Your instructions> What lines in the data below mention the string "will"? Copy them out.
Segment Start: Data for the task
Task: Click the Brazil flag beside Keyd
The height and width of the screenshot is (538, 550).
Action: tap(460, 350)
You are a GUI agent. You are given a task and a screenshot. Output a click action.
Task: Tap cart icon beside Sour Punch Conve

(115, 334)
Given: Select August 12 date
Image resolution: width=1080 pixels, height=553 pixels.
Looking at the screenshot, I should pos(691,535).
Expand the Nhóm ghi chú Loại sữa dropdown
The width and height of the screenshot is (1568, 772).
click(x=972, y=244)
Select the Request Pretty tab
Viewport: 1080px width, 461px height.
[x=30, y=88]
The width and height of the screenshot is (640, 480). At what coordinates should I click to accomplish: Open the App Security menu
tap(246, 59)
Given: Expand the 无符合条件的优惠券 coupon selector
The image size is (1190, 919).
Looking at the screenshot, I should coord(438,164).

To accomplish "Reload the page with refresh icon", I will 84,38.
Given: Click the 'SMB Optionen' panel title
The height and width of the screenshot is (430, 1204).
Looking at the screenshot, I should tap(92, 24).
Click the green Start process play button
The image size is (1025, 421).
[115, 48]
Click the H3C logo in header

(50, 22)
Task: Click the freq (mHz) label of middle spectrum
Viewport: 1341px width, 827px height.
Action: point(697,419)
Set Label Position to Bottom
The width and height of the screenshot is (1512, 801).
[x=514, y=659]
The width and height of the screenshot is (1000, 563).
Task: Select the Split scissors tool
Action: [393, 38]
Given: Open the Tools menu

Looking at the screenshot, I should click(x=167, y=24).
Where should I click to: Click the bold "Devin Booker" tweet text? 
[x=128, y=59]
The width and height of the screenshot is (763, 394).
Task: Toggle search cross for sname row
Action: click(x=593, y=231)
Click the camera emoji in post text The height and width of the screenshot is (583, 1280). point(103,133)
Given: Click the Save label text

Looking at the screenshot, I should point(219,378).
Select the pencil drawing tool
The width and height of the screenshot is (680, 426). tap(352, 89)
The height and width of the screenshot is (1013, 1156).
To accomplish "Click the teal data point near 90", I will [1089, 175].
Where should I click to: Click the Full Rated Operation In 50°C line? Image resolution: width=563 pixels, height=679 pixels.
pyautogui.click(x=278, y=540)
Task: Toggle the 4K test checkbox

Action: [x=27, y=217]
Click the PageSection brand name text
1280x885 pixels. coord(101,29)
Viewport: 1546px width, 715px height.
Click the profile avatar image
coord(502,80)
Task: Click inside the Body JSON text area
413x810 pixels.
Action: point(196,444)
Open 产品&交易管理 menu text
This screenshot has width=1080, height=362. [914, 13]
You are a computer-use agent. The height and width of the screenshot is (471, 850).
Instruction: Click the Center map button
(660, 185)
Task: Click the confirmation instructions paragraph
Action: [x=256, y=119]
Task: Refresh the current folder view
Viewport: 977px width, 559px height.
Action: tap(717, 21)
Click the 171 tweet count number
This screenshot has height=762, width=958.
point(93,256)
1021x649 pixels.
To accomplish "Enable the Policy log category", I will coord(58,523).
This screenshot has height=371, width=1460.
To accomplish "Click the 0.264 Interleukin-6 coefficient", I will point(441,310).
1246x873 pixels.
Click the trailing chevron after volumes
Segment End: Data for the task
Reply to the exercise>
To accomplish "Reload the page with refresh icon", I will 84,38.
To accomplish "Click the teal data point near 90", I will [1089, 175].
To accomplish "Enable the Policy log category", I will coord(58,523).
To accomplish "Click the 0.264 Interleukin-6 coefficient", I will point(441,310).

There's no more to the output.